Le contrat polonais éclipse les échecs précédents
Hyundai-Rotem rebondit de manière spectaculaire en signant le 27 juillet 2022 un contrat mirifique avec la Pologne. En effet, Varsovie se lance dans une impressionnante modernisation de ses forces depuis l’agression de l’Ukraine en 2014 et l’annexion de la Crimée, modernisation qui connaît une prodigieuse accélération depuis le 24 février 2022. L’annonce est spectaculaire, et un contrat de 3,37 milliards de dollars est signé le 26 août 2022 pour l’acquisition d’une première tranche de 180 K2 initialement destinés à l’armée sud – coréenne, suivie d’une seconde de 820. Les dix premiers exemplaires sont remis à la Pologne le 19 octobre 2022, lors d’une cérémonie qui se tient à Changwon, en présence de l’ambassadeur polonais. Arrivés en Pologne dans le port de Gdynia le 5 décembre2022, ces chars sont suivis par cinq autres livrés le 22 mars dernier, portant à 15 le nombre de K2 sur le sol polonais. Ces chars sont affectés au 1er bataillon de chars de Morag, qui a livré ses PT‑91 à l’Ukraine. Ce bataillon de la 20e brigade blindée de la 16e division mécanisée Pomorska poméranienne doit associer ses K2 avec le nouveau VCI polonais, le Borsuk (« blaireau »). Le protocole d’accord concernant ce dernier, signé le 28 février 2023 entre l’Agence d’armement du ministère de la Défense et la firme Huta Stalowa Wola, prévoit la livraison de 1 400 exemplaires, dont 1 000 en version de combat d’infanterie. Les premiers Borsuk devraient entrer en service mi-2023, et les 165 K2 suivants d’ici à 2025.
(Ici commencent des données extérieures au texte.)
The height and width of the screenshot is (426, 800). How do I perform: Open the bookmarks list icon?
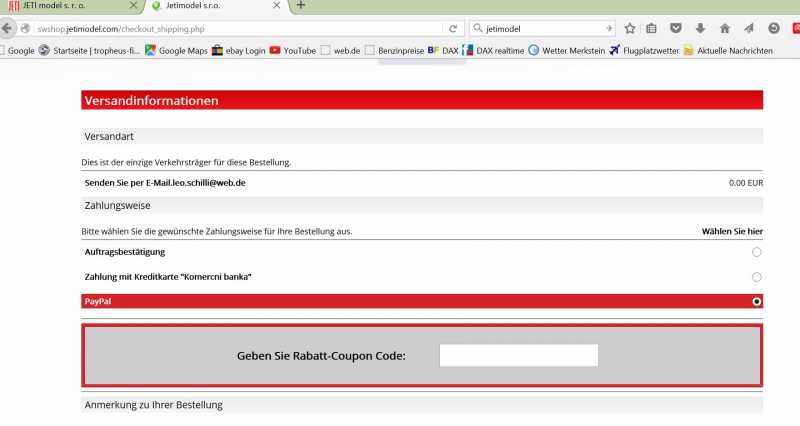pyautogui.click(x=652, y=29)

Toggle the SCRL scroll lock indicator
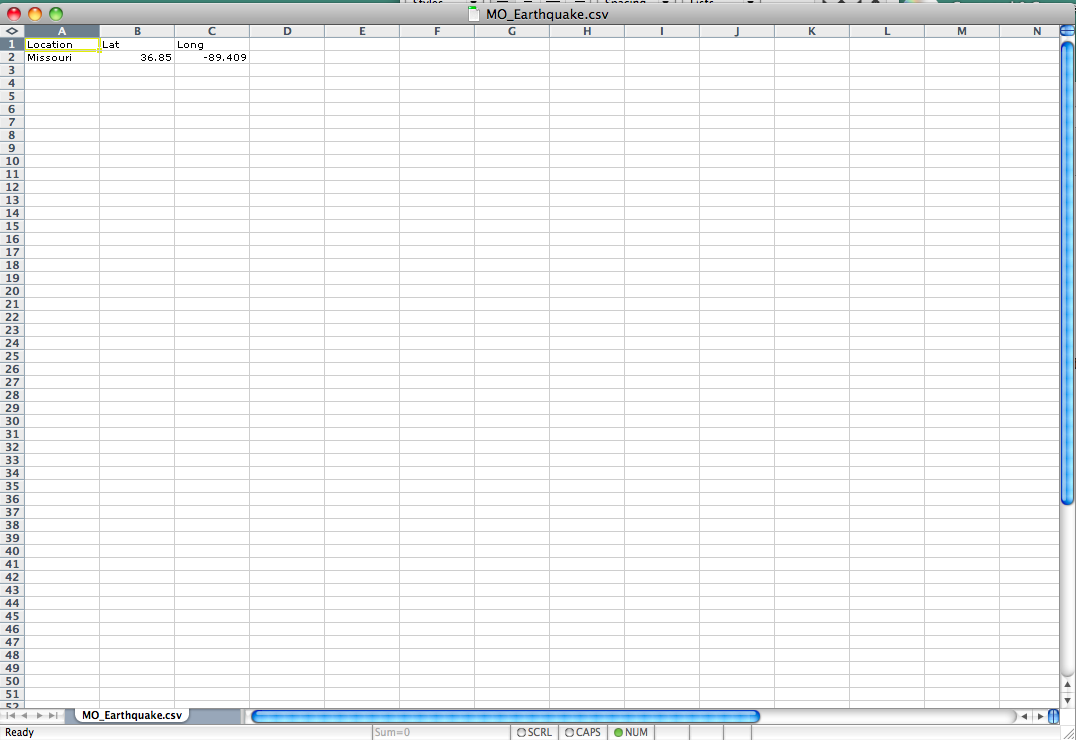coord(534,733)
Les 820 K2 de la seconde tranche sont dénommés K2PL. Destinés à remplacer les T‑72M1R et les PT‑91 envoyés en Ukraine, ils comportent quelques modifications notables comme un système de protection active qui est en mesure de défaire des menaces arrivant à la verticale, un GMP entièrement coréen, un système de détection et de suivi automatique des cibles, l’adoption d’un package de protection renforcée, d’un blindage réactif, d’un liner interne antiarrachement de métal, et d’un système infocentré compatible avec celui des forces polonaises. Mais la modification proposée la plus spectaculaire est le rallongement de la caisse, plus adapté à la topographie polonaise. Cette proposition nécessitant l’adjonction d’un septième galet au train de roulement rencontre un franc succès en Pologne, mais est récusée début février 2023 à cause de problèmes de standardisation de production. En novembre 2022, il était annoncé que les K2PL seraient produits en Corée et en Pologne par WZM (Wojskowe Zaklady Motoryzacyjne) sur le site de Poznan, le plus à l’ouest possible, et ce à partir de 2025. Outre le transfert de technologie, l’accord prévoit aussi le développement bilatéral du futur K3.